I'm always a bit suspicious of pension accounting, and this number should include a measure of pension benefits being earned now by current employees, though it should not include current payments on previously incurred obligations — but the indication is that this column is at least trying to get those numbers right, and includes pension charges in the $55. Including the other $15 or $18 or however much one adds in for current retirees is like taking the interest on debt the company has outstanding and dividing that by hours worked and throwing that on as well; the company's previously incurred debt and current expenses are completely separate. If an automaker were to shrink its operations, that denominator would go down, but the numerator remains fixed; the actual savings would be along the lines of the $55 per hour, and the fixed expenses would simply loom all the larger relative to the ongoing size of the company.
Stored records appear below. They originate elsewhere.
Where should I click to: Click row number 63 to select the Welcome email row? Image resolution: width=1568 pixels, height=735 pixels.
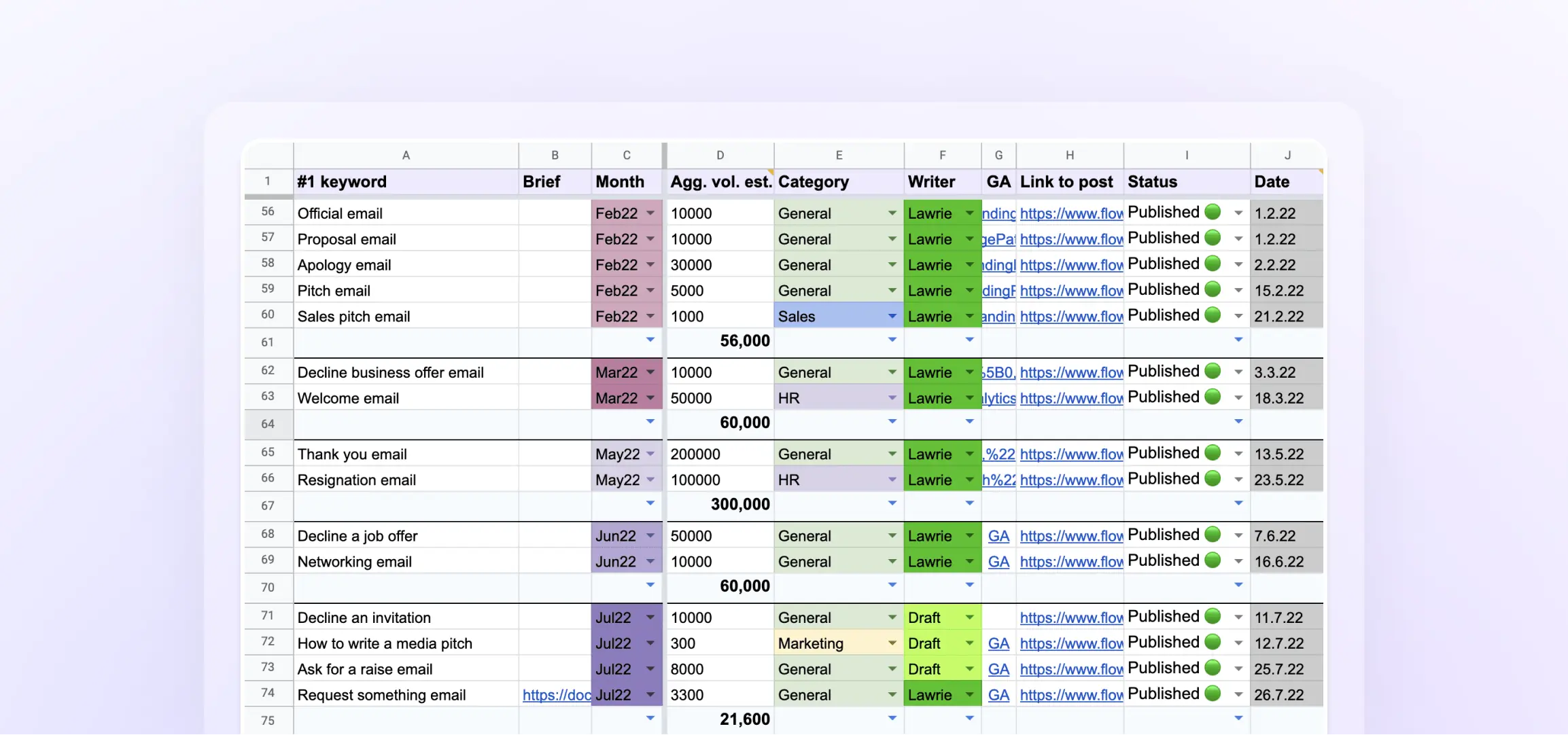(x=267, y=397)
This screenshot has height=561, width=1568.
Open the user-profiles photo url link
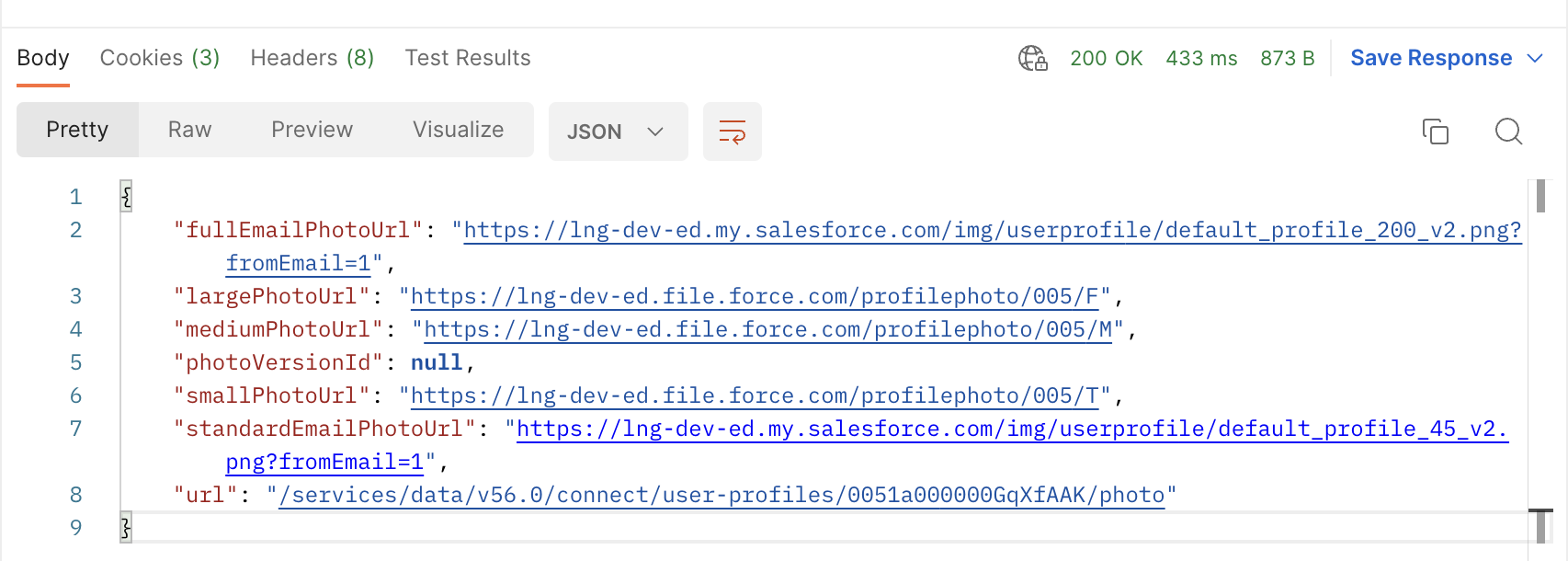(x=722, y=495)
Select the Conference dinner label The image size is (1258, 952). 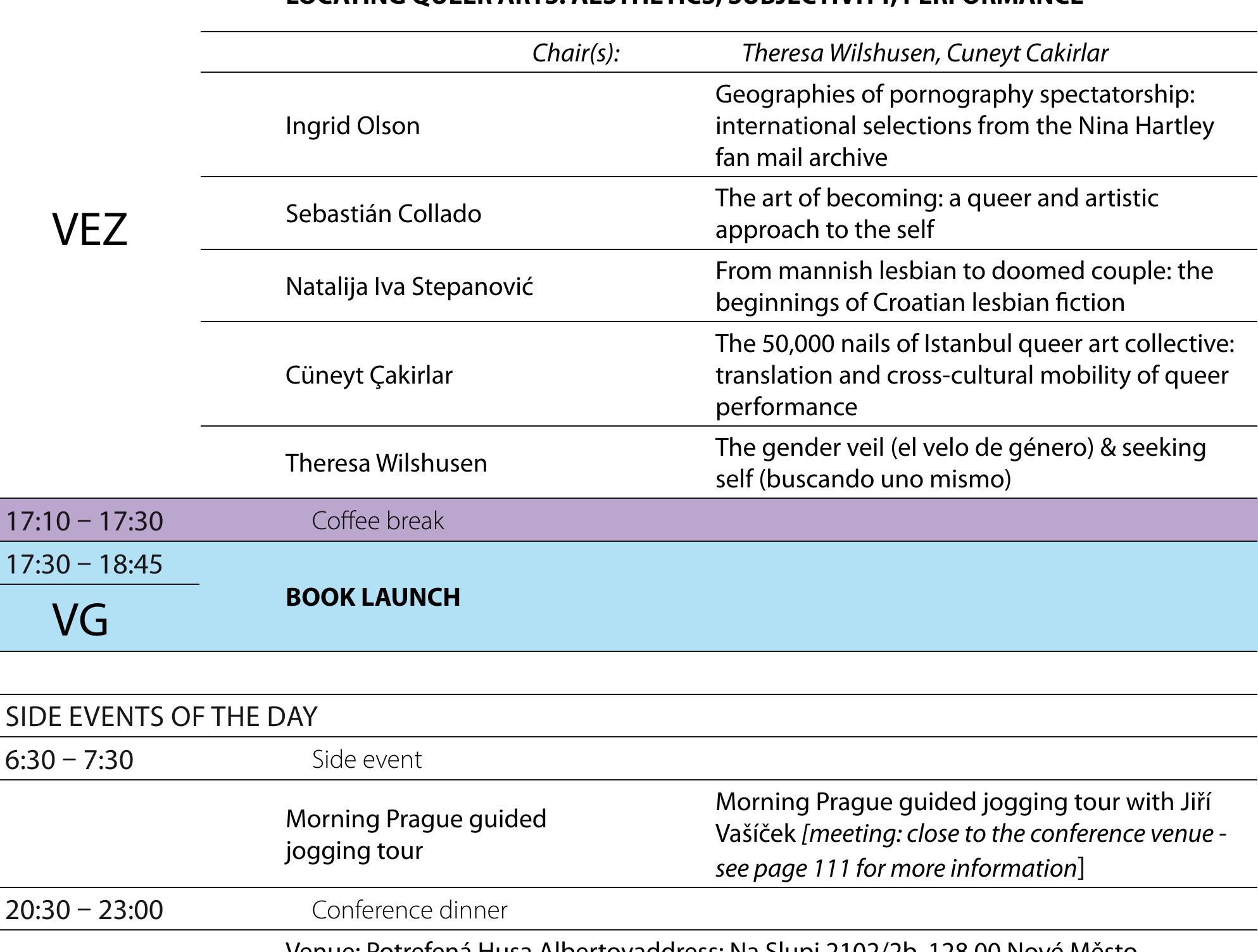coord(409,910)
He goes on to indicate that that $10 per hour difference is worth about $800 a car, and writes
[L]abor costs, for all the attention they have been receiving, make up only about 10 percent of the cost of making a vehicle. An extra $800 per vehicle would certainly help Detroit, but the Big Three already often sell their cars for about $2,500 less than equivalent cars from Japanese companies, analysts at the International Motor Vehicle Program say.
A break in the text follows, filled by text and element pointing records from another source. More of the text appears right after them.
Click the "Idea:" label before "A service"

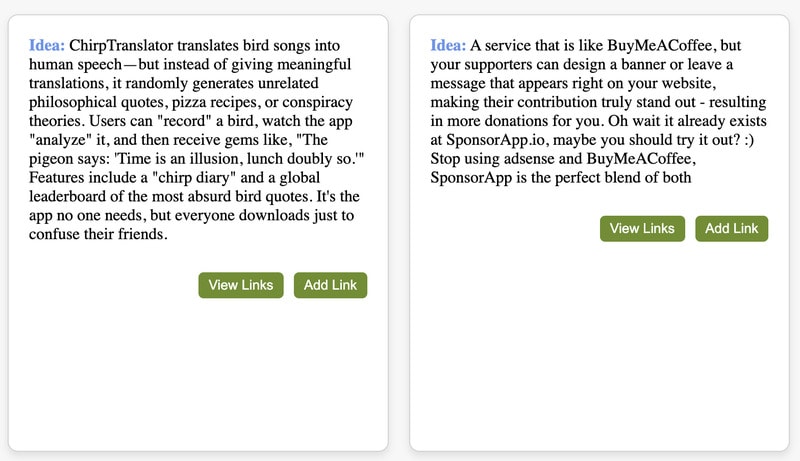pos(448,46)
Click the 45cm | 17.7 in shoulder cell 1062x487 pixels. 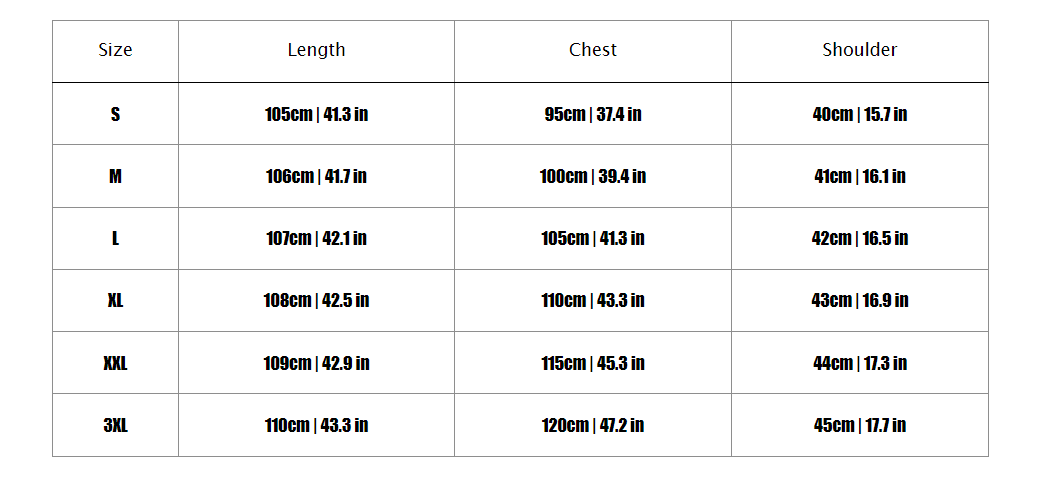pos(860,425)
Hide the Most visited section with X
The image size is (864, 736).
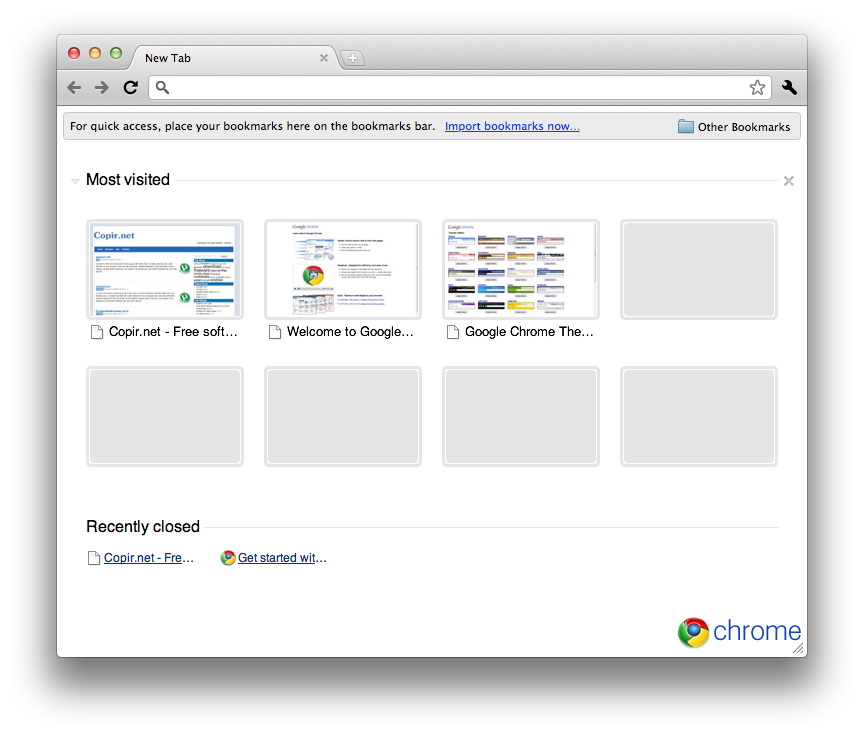pos(789,181)
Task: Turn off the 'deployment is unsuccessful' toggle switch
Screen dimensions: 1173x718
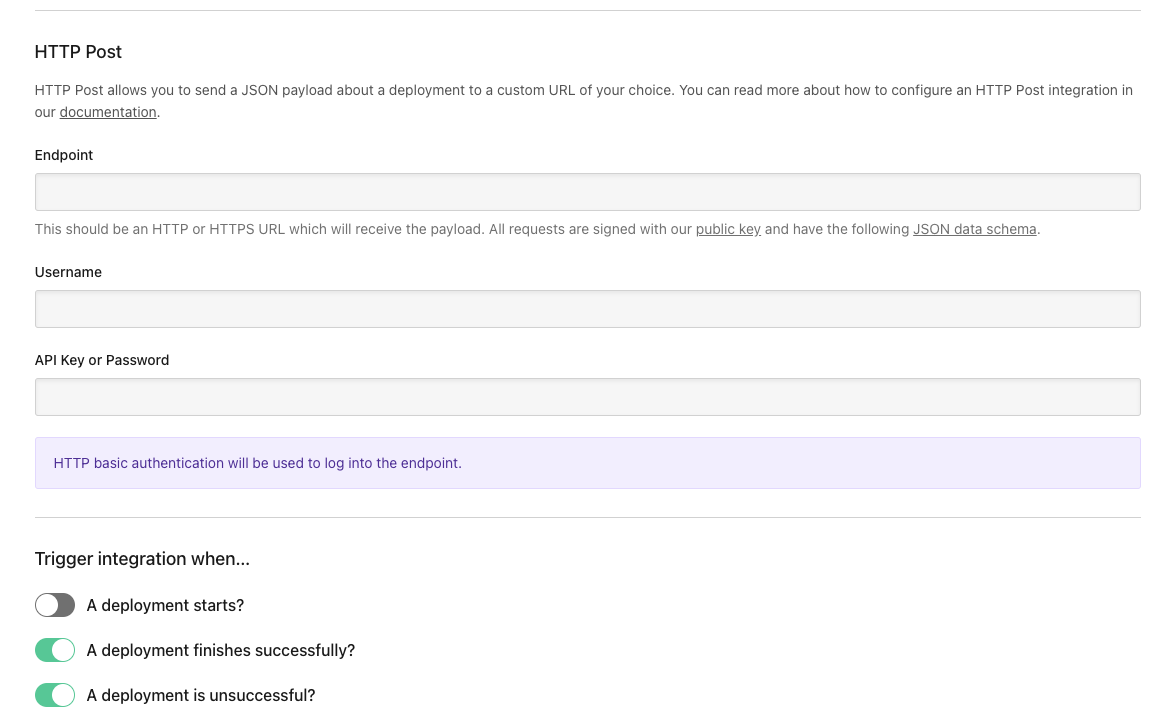Action: 55,695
This buttresses his assertion that the Big 3's bigger problem than labor costs is that people don't want to buy their cars. I would note that retirement benefits and debt service are a problem for them of comparable size; if you gave them $2500 per car, they could probably meet these costs.

The statistics are very useful, and it's nice to see them published, but there's a lot of shoddy economic analysis in the article as well, and I want to warn you off of that. (Page 1 has an odd assertion that "[t]he Big Three and the U.A.W. had the bad luck of helping to create the middle class", somehow as though it were required not only that the automakers take on the retirement planning services of their employees, but that they fail to fund them. He refers on page 2 to the cost of "keeping jobs" versus "creating jobs", which should be a red flag that someone doesn't know what he's talking about.) I'd also like to note that, in bankruptcy, other items in the cost structure — notably overly expansive dealership networks — could also be reined in; even without getting people to pay more for their cars, he has me thinking they might be viable if they went through bankruptcy, stripped down the fixed costs, pared the dealership networks, and reduced labor costs to those of their competitors. And, perhaps, if Ford and Chrysler merged and both remaining companies scaled back their operations to the ones that are most profitable. This is one of the biggest impediments the fixed costs create: if you scale back to where you maximize your ongoing profit, it will obviously not be enough to meet old obligations, so the companies stay too large, hoping that a bit of luck will enable them to survive, and exacerbating the losses when it doesn't.